CN117556084B

CN117556084B - Video emotion analysis system based on multiple modes

Info

Publication number: CN117556084B
Application number: CN202311812195.5A
Authority: CN
Inventors: 张卫平; 张伟; 李显阔; 王丹; 邵胜博
Original assignee: Global Digital Group Co Ltd
Current assignee: Global Digital Group Co Ltd
Priority date: 2023-12-27
Filing date: 2023-12-27
Publication date: 2024-03-26
Anticipated expiration: 2043-12-27
Also published as: CN117556084A

Abstract

The invention provides a video emotion analysis system based on multiple modes, which relates to the field of electric digital data processing and comprises an audio and video acquisition module, an expression recognition module, a voice analysis module and an emotion comprehensive analysis module, wherein the audio and video acquisition module is used for acquiring facial video information and voice information of a user, the expression recognition module is used for analyzing and processing the facial video information, the voice analysis module is used for analyzing and processing the voice information, and the emotion comprehensive analysis module is used for processing and obtaining emotion information of the user based on a video analysis result and a voice analysis result; the system performs cut-in analysis from two modes of video information and audio information, and fuses the two analysis results, so that more accurate emotion results can be obtained.

Description

Video emotion analysis system based on multiple modes

Technical Field

The invention relates to the field of electric digital data processing, in particular to a video emotion analysis system based on multiple modes.

Background

With the development of artificial intelligence, more and more application products for emotion communication are generated, and the application premise of the products is that the emotion states of users can be accurately mastered, and in the existing emotion analysis system, a single mode is often adopted for analysis, or the results of various modes are combined in a plurality of modes but only in a simple way, so that a multi-mode system is required to accurately analyze the emotion of the users.

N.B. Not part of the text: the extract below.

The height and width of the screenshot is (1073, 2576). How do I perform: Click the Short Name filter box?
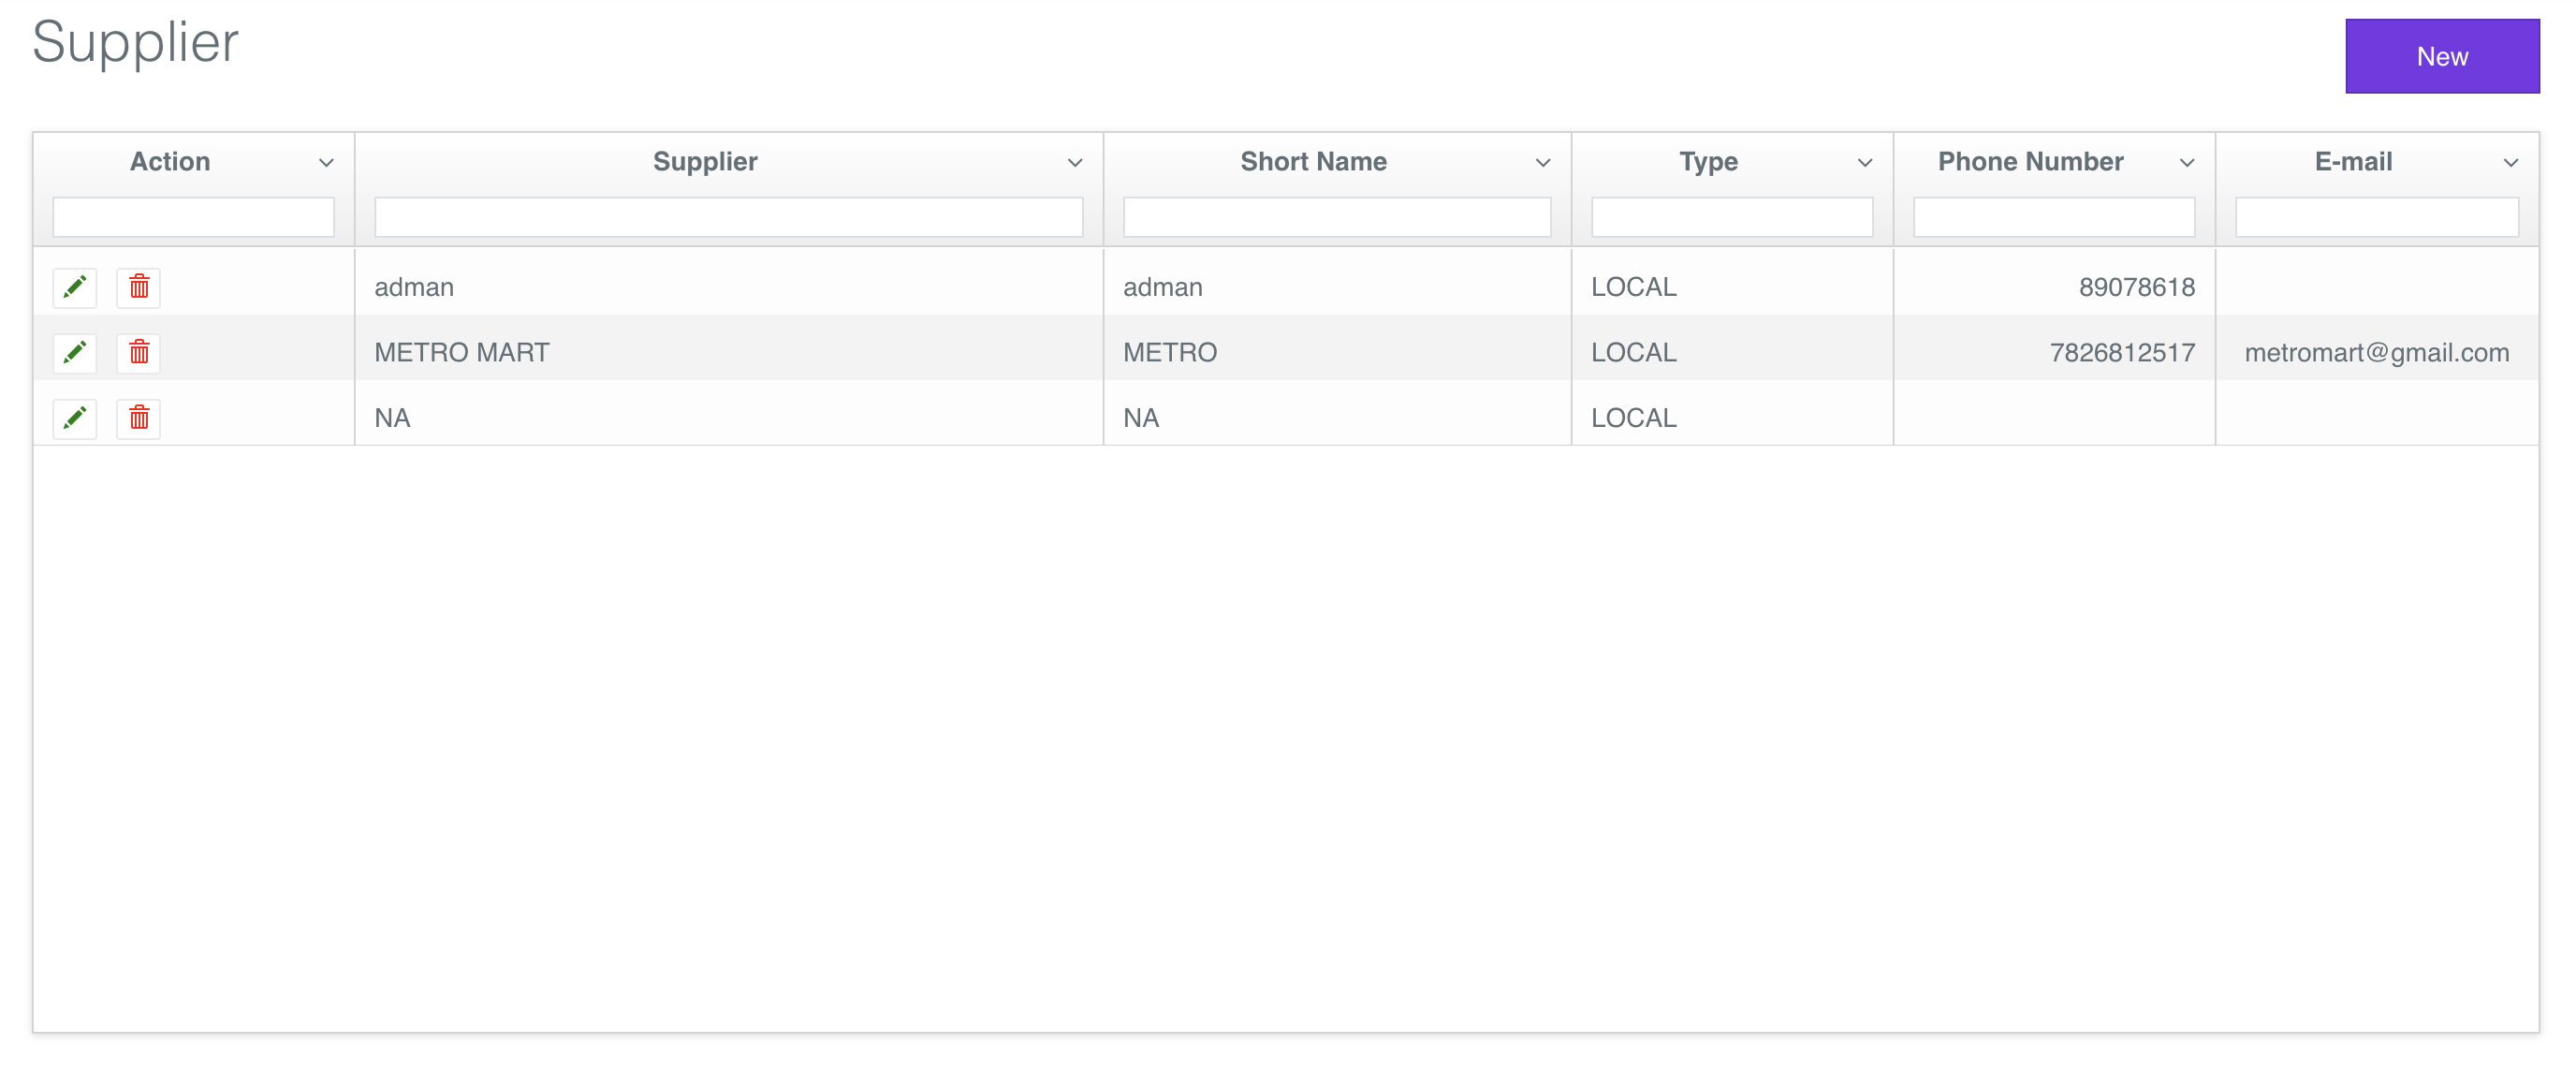(1337, 217)
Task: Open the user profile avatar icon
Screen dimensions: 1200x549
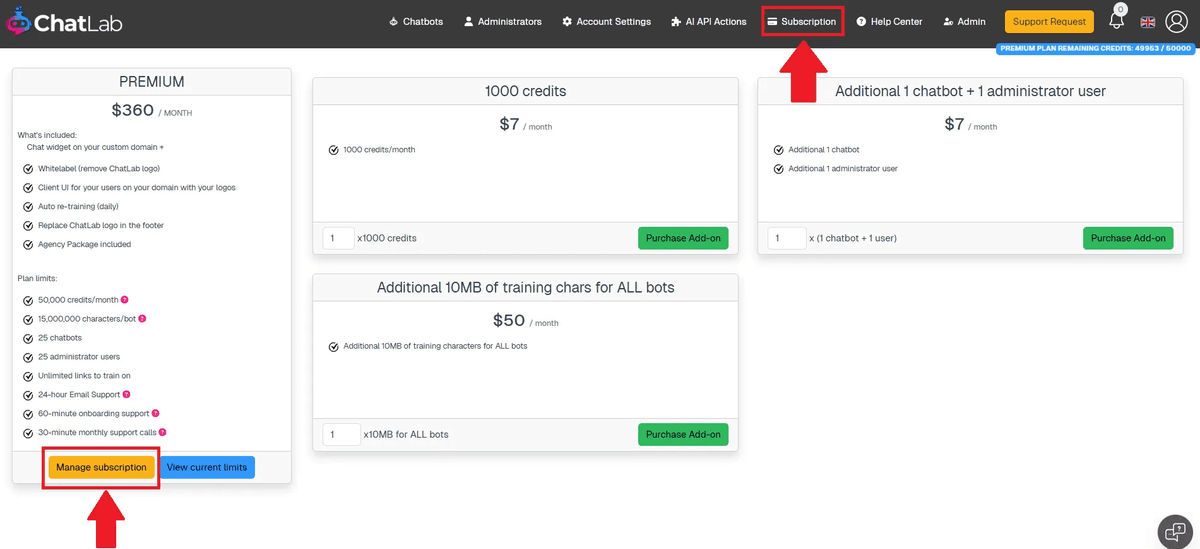Action: click(x=1176, y=22)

The foregoing discussion of the background art is intended to facilitate an understanding of the present invention only. This discussion is not an admission or admission that any of the material referred to was common general knowledge.

A number of emotion analysis systems have been developed and found, through extensive searching and reference, to have a system as disclosed in publication No. CN111222464B, which generally includes: acquiring a physiological signal corresponding to a target user; wherein the physiological signal comprises an electroencephalogram signal and an electromyogram signal; acquiring facial image information corresponding to a target user; and respectively inputting the physiological signals and the facial image information into at least one pre-trained target classification model to obtain physiological signal recognition results and micro-expression recognition results corresponding to the target user, and determining emotion analysis results corresponding to the target user based on the physiological signal recognition results and the micro-expression recognition results. However, the system needs to acquire physiological signals, is more complex than acquiring audio and video information, cannot comprehensively analyze in a multi-mode, and is easy to judge emotion errors.

Disclosure of Invention

The invention aims to provide a video emotion analysis system based on multiple modes aiming at the defects.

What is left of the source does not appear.